An excellent Sunday morning spring and summer farmers market, home-style baking at the Colenso garden cafe, and an iconic Kiwi pub with some great summertime holiday gigs from New Zealand's most popular bands, all conspire to make tiny Coroglen punch well above its weight. Add in good craft beers at Hot Water Brewing Co in nearby Whenuakaite, and you'll be in no rush to hurry back to the coastal attractions just a short drive away.
At nearby Hahei, an easy going walk of around half an hour leads to spectacular Cathedral Cove – bring along gear to tackle the underwater snorkeling trail at Gemstone Bay en route – before descending to the cove's giant stone arch and thrilling outdoor shower. Cathedral Cove is very popular with visitors so try and visit early in the morning or late in the day.
Here's your chance to dig your own natural spa pool on the edge of a wild surf beach. For two hours either side of low tide – tide times are advertised by local businesses and at the visitor centre in Whitianga – get digging in the soft sand and wait patiently for hot water from an underground spring to come bubbling up. Bring along a spade or rent one for a few dollars from the Hot Water Beach Store and join the throngs at this popular spot. Just note that Hot Water Beach itself can be dangerous, and it's essential to swim between the flags and in the presence of patrolling lifeguards.

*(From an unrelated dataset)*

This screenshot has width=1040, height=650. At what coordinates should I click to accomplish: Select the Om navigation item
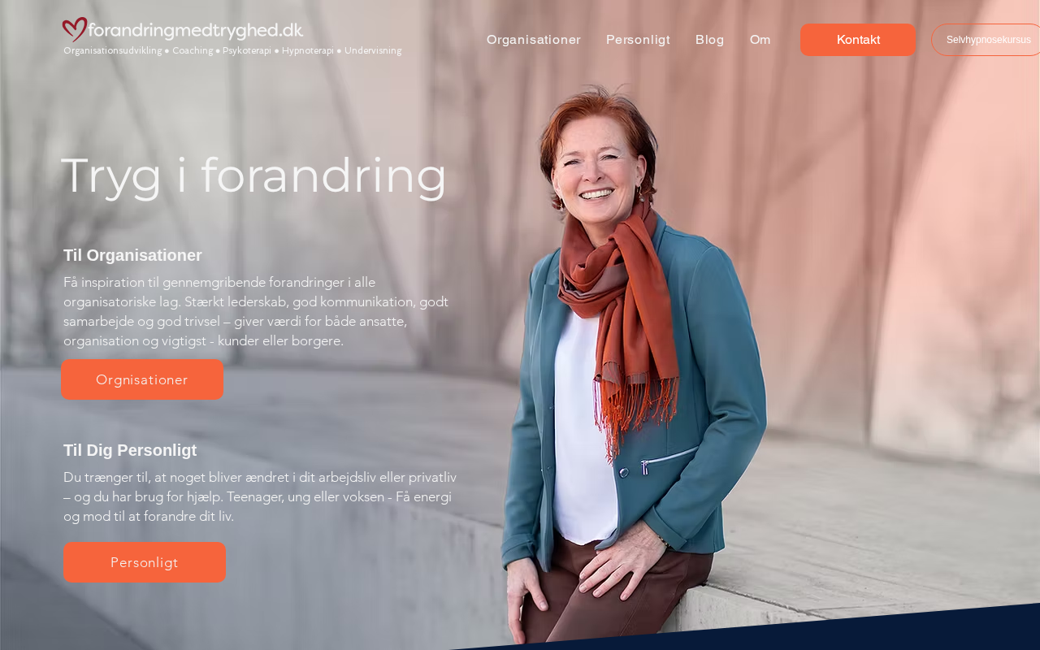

After a road trip packed with up close and personal exploration of Coromandel's beaches, Tairua offers the chance to get up higher to check out the peninsula's spectacular coastline. Once a volcanic island – sorry, you've missed that particular view by around seven million years – Paku now forms the forested northern head of Tairua Harbour. Count on a steepish 20-minute walk up Paku, and look forward to views of the spectacular surf beaches on both sides of the broad estuary. Built around the estuary's eastern shores, Pauanui is an upscale residential development with two compact but challenging golf-courses for you to try your hand at.
Heading south, Whangamata is around 36km from Tairua, but an interesting detour en route is to the Wharekawa Wildlife Refuge on the sandspit at Opoutere Beach. A rolling walking track through sandy pine forests – count on a return journey of around 45 minutes – leads to protected breeding grounds for the endangered New Zealand dotterel and compact orange-beaked oystercatchers.
Around 1km from Whangamata's arcing beach, Whenuakura Island and Hauturu Island are also wildlife sanctuaries – sorry, you can't land on them – but kayaking and paddle boarding around them is very popular. From Christmas to New Year 'Whanga' is hugely popular with holidaying families, but during other months it celebrates a laid back surf town vibe. The best coffee in town and excellent bistro food is at SixFortySix, a hip cafe that wouldn't be out of place in the big smoke of Auckland or Wellington. During summer, their Mexican food is popular with surfers in town for Whangmata's big waves.
Continue to Waihi, and use the town as a base to explore the nearby Karangahake Gorge. A spur of the Hauraki Rail Trail continues all the way north to your starting point at Thames, but the best option for daytrippers is to jump aboard the heritage Goldfields Railway for the scenic 7km journey to Waikino Station. At Waikino, hire mountain bikes to explore the flat easy-to-ride section of the Rail Trail running along the shaded and forested banks of the Karangahake River. The perfect spot to toast a Coromandel road trip is deep within the gorge at the Bistro at the Falls Retreat. Wood-fired goodness includes excellent pizza and hearty meat dishes.